First, some perspective. Consider the size of your report and how tedious you found that third proof read. Now, imagine the daunting task facing anyone marking a stack of 30+ reports and you begin to see how important it is to make the first impression a good one. If your executive summary is dull, poorly written or incoherent it will set a premise in the markers mind for all the hard work that you put into the body of the report. The follow 5 tips in this post have been compiled from my 4 years of report writing at uni, input provided by lecturers to make sure I’m not giving incorrect advice and of course, Google.
1. Leave It Until Last:
Many fall into the trap of writing the executive summary first because it is the first piece of content in the report. However as I mentioned before, the executive summary has to sell the report. You can’t sell something that you haven’t yet done. Writing the executive summary first will leave you with an introduction to what you will do in the report as opposed to stating what you have done and the results/recommendations of that work. Therefore, you should to leave it until the end when you have made your recommendations.
2. Read The Assignment Specification:
If you are stuck with how to start the first paragraph and are looking at an empty white screen with a blinking cursor, stop. Look over the assignment specification which will often state a problem or undesirable situation for which you must make a recommendation. Take this situation and state why it was imperative that the report/study be conducted and the recommendations you make be considered. remember, the first few sentences need to be both relevant to the topic and get the attention of the reader. Is there a new market opportunity that Wal-Mart should take advantage of? Or is Australia’s e-health strategy so under-developed that we need to assess a different country’s program for some perspective? Make it confront the reader in such a way that they are intrigued and want to read on.

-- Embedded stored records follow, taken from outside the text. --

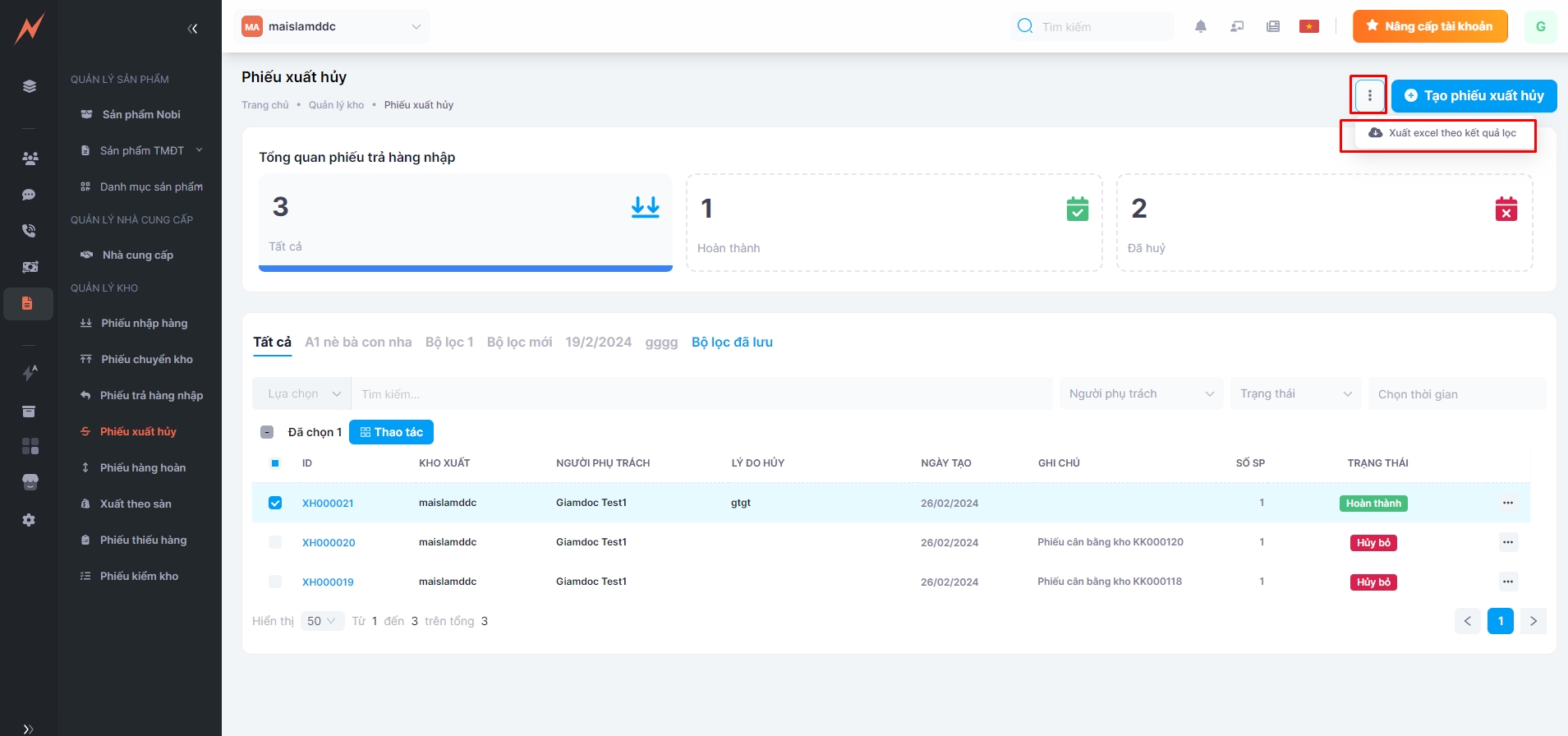The image size is (1568, 736).
Task: Click the chat bubble icon in left rail
Action: click(x=29, y=195)
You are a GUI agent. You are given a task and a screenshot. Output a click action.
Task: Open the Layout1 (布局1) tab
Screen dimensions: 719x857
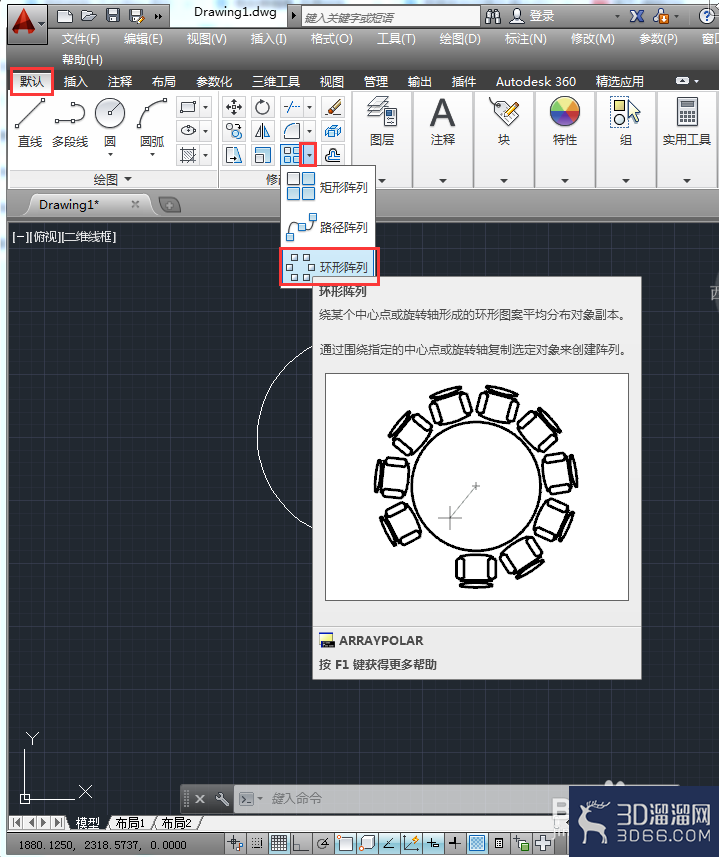pyautogui.click(x=130, y=823)
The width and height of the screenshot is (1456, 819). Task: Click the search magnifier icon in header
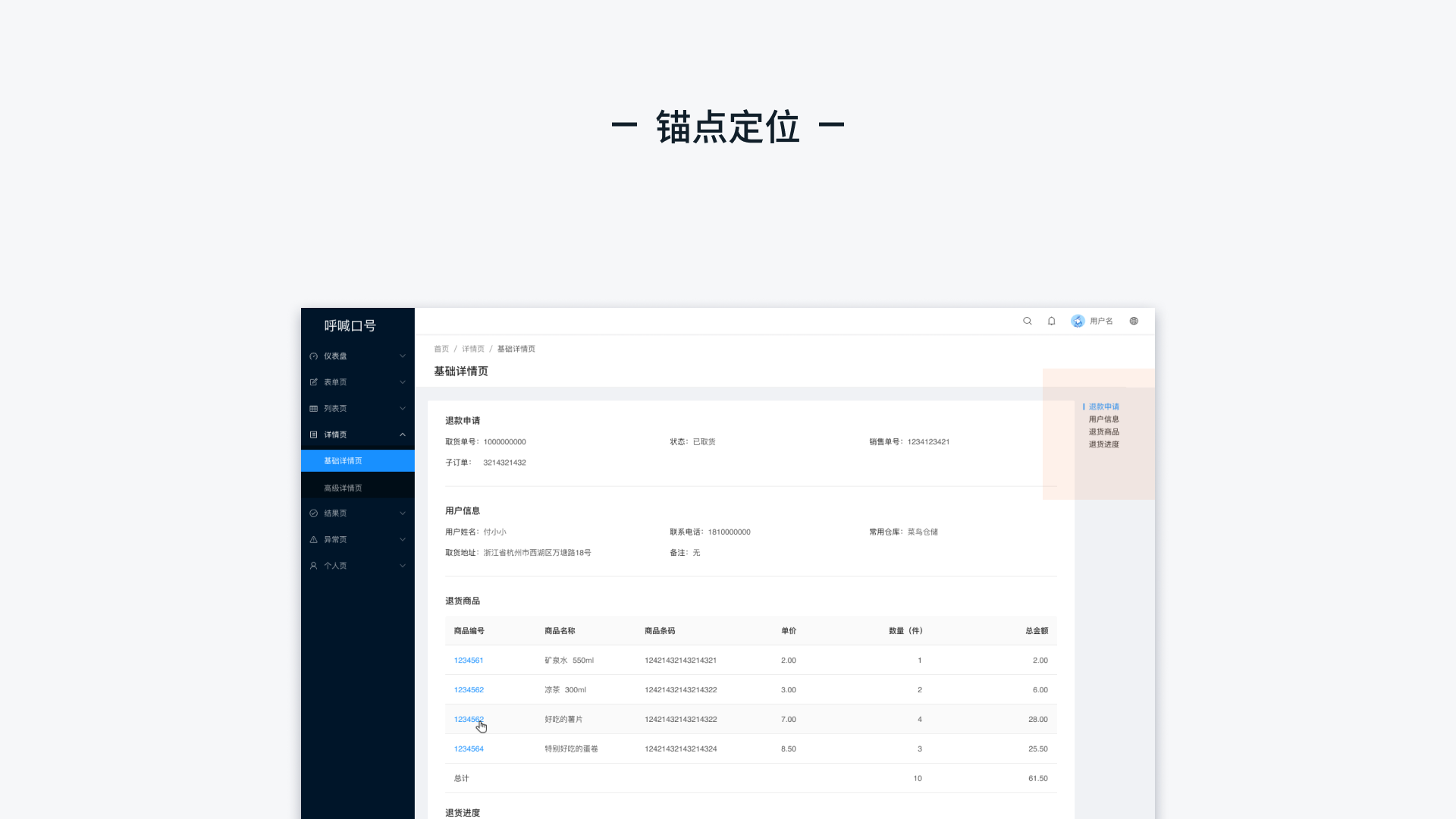(1028, 321)
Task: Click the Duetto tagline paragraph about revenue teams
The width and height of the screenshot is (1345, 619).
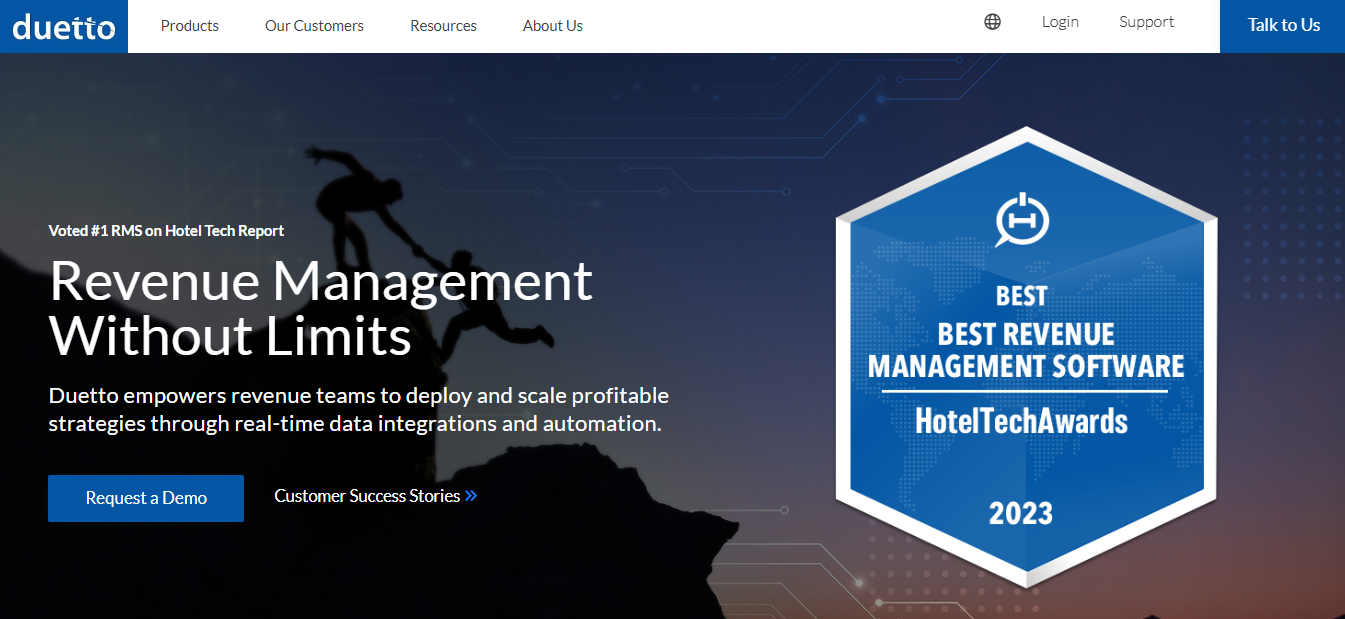Action: click(x=358, y=409)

The hard work is over – you’ve done the research and made the recommendations in the body of the report, now is the time to recycle that hard work. The bulk of the executive summary is going to contain each of the main problems you overcame, opportunities identified or situations analysed. What I have found useful is for each section, take the introductory sentence that states the problem, and then summarize the key points in a few sentences. Avoid being technical where possible as in the real world, the person who would read the executive summary may not be as familiar with (nor care about) the nitty gritty details. The reader simply wants to know that the problem exists, and what you recommend can solve it. Keep the paragraphs at a reasonable size as you don’t want to devote more than a 1.5 pages to the executive summary.

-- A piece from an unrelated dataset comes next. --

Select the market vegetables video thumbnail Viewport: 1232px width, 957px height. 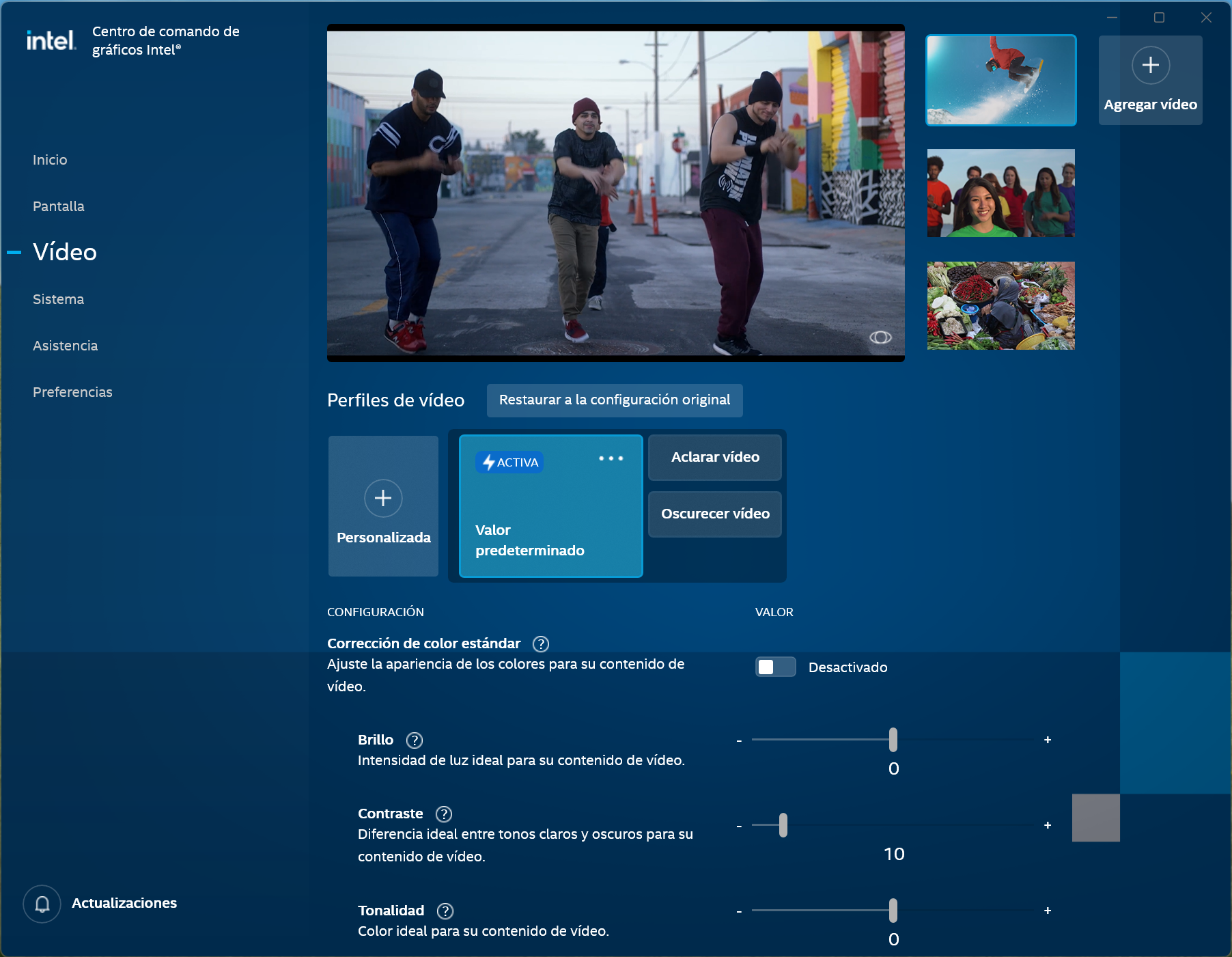tap(1000, 306)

For a few subject specific executive summary structures this site may be of use, however your uni may have their own specific structure they want you to follow.
4. Proofread, Proofread, Proofread:
Grammar, spelling and punctuation mistakes make people die a little on the inside. Not only will your poorly written executive summary (and report for that matter) cause the slow decay of someones soul, it will also slow down the flow of reading, thus taking more time to mark. You don’t want a marker spending more time than necessary on your report. A lecturer once told me of a report he had read that was 20 pages long, contained one paragraph and a single full-stop. It took the lecturer an extra 20 minutes to mark as opposed to a normal report. I’m sure this disdain was reflected in the final result, no matter how brilliant the content was. Proofread your work, ensure that it flows the way it should and when you think it has, print it out and do it again. I always seem to find new, seemingly obvious mistakes when looking at a physical copy.
5. The Outside Perspective:
Now that all is said and done, give the summary to a parent, house mate, friend etc to read. Make sure it is someone who will give you an honest opinion – preferably not your mother who will love it no matter how bad it is. You want to find out if a) they understand it and b) they were convinced or compelled by what they have read. Understandably the benefits of for example, open source software, may not be everyone’s idea of a great read, so aim to make sure that they weren’t bored to death. If they weren’t then you have yourself a complete executive summary, otherwise you may have a little bit more tweaking to do.
A Final Note:
Some of these tips may seem obvious to some, but my experience in the past two years has shown me that a lot of people aren’t quite sure what exactly the executive summary is, let alone how to write one. Obviously, different styles of reports will require more/different components in the executive summary so it will be up to you to find out what essential aspects you may require – such as a limitations paragraph.